Ainda no acordo homologado pela Justiça do Trabalho no dia 18 de agosto, além da reparação financeira aos trabalhadores, a agropecuarista comprometeu-se a cumprir as seguintes obrigações de fazer e não fazer, fixadas pelo MPT-MS com base nas irregularidades identificadas pela perícia técnica da instituição e auditores-fiscais do Ministério do Trabalho.

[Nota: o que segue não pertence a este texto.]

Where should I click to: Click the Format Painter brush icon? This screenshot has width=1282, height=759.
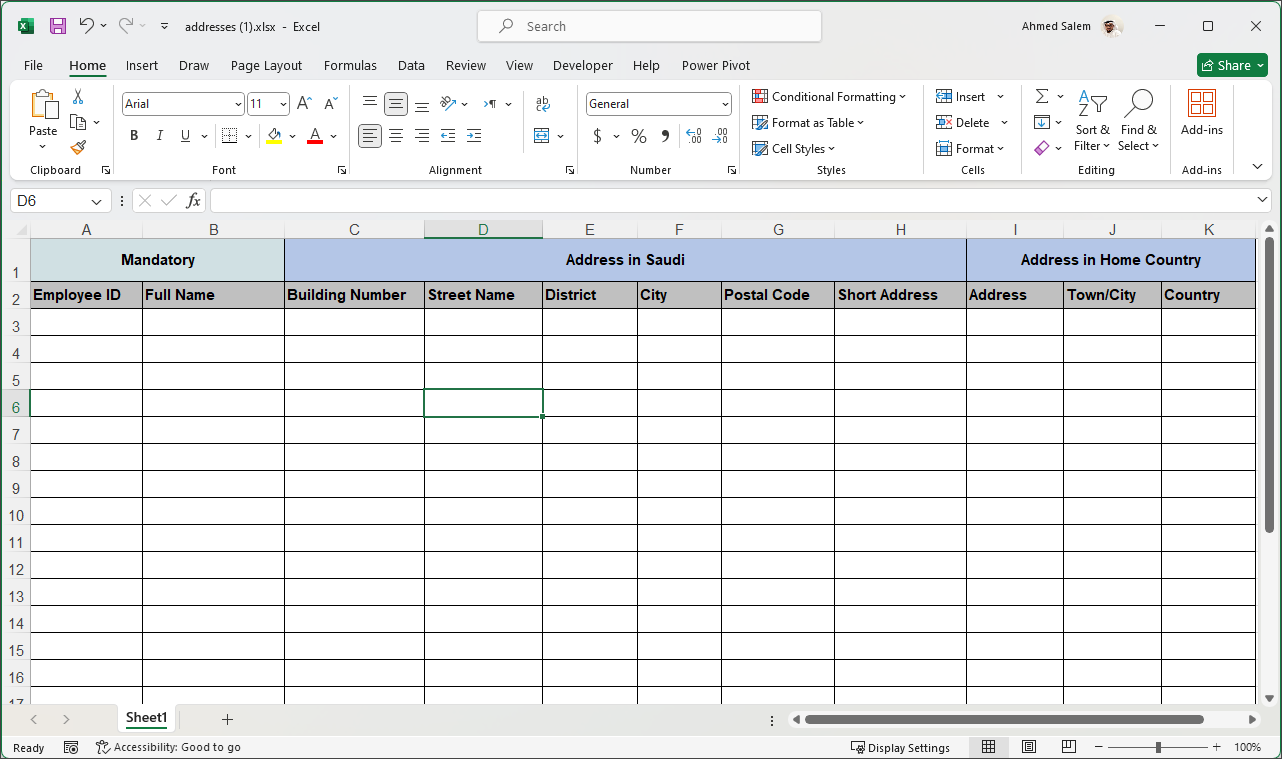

– não mais contratar empregados sem o devido registro de trabalho;
– não contratar menores de 18 anos de idade para realização de atividades insalubres;
– não contratar menores de 16 anos de idade, tanto para realização de atividades insalubres, quanto para realização de qualquer atividade alheia à aprendizagem;
– realizar exames médicos admissionais;
– fornecer, gratuitamente, equipamentos de proteção individual;
– não manter empregados trabalhando sob condições contrárias às disposições de proteção ao trabalho, e reduzidos à condição análoga à de escravo;
– disponibilizar alojamentos e acomodações adequadas;
– disponibilizar instalações sanitárias;
– disponibilizar local adequado para o preparo de alimentos;
– disponibilizar local adequado para refeições;
– cumprir os dispositivos relativos ao material necessário à prestação de primeiros socorros;
– fornecer roupas de cama adequadas às condições climáticas locais;
– disponibilizar lavanderia;
– elaborar e cumprir o Programa de Gestão de Segurança, Saúde e Meio Ambiente do Trabalho Rural (PGSSMATR);
– atender às exigências para a concessão de seguro-desemprego e o pagamento do abono salarial, nos termos e prazos fixados pelo Ministério do Trabalho;
– pagar tempestivamente as verbas rescisórias;
– depositar corretamente o percentual referente ao FGTS;
– depositar, por ocasião da rescisão do contrato de trabalho sem justa causa, por iniciativa do empregador, importância igual a 40% do montante de todos os depósitos realizados, ou que deveriam ter sido realizados, na conta vinculada durante a vigência do contrato de trabalho, atualizados monetariamente e acrescidos dos respectivos juros.